### Task directions
Start at the line with "Where should I click to: Select Создать" in the records below, stop at the line with "Given: Disable Fade sleeping tabs toggle", and return every line in that span exactly, the two end lines included.

### Extracted data
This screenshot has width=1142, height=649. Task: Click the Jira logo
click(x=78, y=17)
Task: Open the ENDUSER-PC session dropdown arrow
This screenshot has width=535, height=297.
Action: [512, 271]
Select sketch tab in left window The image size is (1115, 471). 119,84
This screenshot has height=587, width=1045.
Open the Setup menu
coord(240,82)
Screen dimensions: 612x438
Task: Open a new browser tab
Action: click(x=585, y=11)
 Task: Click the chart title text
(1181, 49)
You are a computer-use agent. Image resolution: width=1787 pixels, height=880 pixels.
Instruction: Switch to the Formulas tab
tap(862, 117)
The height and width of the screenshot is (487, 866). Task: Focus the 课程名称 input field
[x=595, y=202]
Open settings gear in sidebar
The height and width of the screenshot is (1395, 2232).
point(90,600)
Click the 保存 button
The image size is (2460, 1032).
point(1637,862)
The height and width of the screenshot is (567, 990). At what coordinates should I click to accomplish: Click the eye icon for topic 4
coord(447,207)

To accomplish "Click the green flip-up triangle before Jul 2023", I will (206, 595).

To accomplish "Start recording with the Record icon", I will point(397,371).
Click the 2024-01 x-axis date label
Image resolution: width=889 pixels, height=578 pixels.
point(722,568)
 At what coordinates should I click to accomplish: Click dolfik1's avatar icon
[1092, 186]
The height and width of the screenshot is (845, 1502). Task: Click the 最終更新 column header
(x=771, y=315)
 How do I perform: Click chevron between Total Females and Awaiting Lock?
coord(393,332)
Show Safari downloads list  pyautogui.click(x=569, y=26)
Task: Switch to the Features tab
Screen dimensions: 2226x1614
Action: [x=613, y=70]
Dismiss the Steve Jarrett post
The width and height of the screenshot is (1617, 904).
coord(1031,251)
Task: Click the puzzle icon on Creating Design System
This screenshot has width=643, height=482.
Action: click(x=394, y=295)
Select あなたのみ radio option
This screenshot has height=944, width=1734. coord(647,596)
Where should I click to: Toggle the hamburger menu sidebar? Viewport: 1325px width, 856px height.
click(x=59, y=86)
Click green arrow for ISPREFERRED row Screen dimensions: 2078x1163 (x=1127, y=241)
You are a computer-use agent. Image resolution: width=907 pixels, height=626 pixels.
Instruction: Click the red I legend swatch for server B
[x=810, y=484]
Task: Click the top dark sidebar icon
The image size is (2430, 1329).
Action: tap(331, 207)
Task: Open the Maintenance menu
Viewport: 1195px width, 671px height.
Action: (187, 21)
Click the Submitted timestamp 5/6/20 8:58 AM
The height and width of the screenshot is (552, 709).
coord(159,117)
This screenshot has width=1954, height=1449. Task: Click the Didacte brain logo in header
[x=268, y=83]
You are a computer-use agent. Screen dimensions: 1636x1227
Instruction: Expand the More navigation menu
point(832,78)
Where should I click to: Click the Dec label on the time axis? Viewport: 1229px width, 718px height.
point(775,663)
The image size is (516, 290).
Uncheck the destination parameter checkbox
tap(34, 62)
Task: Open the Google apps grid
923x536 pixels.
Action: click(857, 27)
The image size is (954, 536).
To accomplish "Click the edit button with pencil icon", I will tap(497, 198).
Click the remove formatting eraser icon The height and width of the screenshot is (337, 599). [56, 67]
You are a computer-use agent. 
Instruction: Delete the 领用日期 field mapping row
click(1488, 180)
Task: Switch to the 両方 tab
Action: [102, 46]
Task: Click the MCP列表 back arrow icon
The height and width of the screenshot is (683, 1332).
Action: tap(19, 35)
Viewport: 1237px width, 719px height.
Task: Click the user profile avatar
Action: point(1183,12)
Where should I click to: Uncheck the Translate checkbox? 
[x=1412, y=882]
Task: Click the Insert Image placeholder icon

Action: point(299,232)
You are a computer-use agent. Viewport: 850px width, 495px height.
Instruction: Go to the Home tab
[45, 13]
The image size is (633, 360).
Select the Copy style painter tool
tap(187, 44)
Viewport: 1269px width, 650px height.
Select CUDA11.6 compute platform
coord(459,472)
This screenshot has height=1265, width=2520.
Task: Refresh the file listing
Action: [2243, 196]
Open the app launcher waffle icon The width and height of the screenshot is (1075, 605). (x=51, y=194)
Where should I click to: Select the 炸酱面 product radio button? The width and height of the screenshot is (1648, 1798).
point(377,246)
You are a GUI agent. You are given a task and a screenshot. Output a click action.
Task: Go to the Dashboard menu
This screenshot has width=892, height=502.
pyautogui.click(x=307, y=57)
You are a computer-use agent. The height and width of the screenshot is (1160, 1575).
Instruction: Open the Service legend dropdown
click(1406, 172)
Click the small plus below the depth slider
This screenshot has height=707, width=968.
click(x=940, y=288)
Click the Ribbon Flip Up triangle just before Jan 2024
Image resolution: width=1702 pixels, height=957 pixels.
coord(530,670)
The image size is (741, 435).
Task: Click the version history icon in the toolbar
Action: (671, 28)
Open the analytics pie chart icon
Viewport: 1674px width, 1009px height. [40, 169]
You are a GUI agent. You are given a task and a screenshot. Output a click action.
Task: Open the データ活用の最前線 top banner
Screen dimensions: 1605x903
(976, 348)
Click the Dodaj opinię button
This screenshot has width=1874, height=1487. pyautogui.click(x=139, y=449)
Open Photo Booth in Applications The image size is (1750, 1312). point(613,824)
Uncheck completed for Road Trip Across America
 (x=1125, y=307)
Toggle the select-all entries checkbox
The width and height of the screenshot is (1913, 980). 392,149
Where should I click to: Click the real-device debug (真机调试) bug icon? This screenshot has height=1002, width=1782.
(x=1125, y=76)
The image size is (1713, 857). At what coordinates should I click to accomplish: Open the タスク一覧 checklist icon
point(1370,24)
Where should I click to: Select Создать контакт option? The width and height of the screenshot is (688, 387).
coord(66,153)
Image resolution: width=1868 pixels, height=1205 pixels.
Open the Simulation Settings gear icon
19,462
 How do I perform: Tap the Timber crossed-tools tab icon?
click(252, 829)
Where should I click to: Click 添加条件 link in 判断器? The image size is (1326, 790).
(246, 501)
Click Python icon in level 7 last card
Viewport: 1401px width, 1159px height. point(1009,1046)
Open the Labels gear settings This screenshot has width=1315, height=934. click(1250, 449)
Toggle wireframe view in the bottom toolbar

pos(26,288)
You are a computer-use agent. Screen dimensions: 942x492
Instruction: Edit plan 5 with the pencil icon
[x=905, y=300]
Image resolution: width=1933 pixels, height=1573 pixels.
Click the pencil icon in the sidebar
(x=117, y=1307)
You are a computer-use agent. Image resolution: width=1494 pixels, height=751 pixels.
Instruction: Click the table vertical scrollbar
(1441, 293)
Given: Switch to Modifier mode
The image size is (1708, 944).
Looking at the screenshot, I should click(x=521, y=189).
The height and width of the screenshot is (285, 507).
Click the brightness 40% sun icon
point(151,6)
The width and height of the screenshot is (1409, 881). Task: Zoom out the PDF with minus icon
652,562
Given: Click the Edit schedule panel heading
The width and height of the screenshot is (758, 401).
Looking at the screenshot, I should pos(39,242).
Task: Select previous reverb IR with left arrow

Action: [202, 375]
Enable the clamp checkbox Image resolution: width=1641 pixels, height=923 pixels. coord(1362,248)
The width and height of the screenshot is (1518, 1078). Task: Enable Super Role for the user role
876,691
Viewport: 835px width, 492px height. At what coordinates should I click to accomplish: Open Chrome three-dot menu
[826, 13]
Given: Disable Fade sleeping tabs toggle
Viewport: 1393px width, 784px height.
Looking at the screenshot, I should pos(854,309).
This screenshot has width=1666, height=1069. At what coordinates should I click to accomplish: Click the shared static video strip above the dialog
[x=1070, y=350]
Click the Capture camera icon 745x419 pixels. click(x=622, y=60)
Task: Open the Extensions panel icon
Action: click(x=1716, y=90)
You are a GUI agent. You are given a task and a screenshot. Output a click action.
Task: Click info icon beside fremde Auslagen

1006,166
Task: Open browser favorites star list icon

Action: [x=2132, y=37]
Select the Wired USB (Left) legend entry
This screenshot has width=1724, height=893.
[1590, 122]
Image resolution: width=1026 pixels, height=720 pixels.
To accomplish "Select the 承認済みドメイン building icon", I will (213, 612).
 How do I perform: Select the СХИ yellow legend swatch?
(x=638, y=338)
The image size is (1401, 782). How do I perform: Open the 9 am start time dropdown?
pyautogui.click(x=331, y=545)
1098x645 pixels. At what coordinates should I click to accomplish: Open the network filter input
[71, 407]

### Task result
Where should I click to: Select Создать контакт option? The width and height of the screenshot is (688, 387).
coord(66,153)
Image resolution: width=1868 pixels, height=1205 pixels.
Open the Simulation Settings gear icon
19,462
 How do I perform: Tap the Timber crossed-tools tab icon?
click(252, 829)
Where should I click to: Click 添加条件 link in 判断器? The image size is (1326, 790).
(246, 501)
Click Python icon in level 7 last card
Viewport: 1401px width, 1159px height. point(1009,1046)
Open the Labels gear settings This screenshot has width=1315, height=934. click(1250, 449)
Toggle wireframe view in the bottom toolbar

pos(26,288)
You are a computer-use agent. Screen dimensions: 942x492
Instruction: Edit plan 5 with the pencil icon
[x=905, y=300]
Image resolution: width=1933 pixels, height=1573 pixels.
Click the pencil icon in the sidebar
(x=117, y=1307)
You are a computer-use agent. Image resolution: width=1494 pixels, height=751 pixels.
Instruction: Click the table vertical scrollbar
(1441, 293)
Given: Switch to Modifier mode
The image size is (1708, 944).
Looking at the screenshot, I should click(x=521, y=189).
The height and width of the screenshot is (285, 507).
Click the brightness 40% sun icon
point(151,6)
The width and height of the screenshot is (1409, 881). Task: Zoom out the PDF with minus icon
652,562
Given: Click the Edit schedule panel heading
The width and height of the screenshot is (758, 401).
Looking at the screenshot, I should pos(39,242).
Task: Select previous reverb IR with left arrow

Action: [202, 375]
Enable the clamp checkbox Image resolution: width=1641 pixels, height=923 pixels. coord(1362,248)
The width and height of the screenshot is (1518, 1078). Task: Enable Super Role for the user role
876,691
Viewport: 835px width, 492px height. At what coordinates should I click to accomplish: Open Chrome three-dot menu
[826, 13]
Given: Disable Fade sleeping tabs toggle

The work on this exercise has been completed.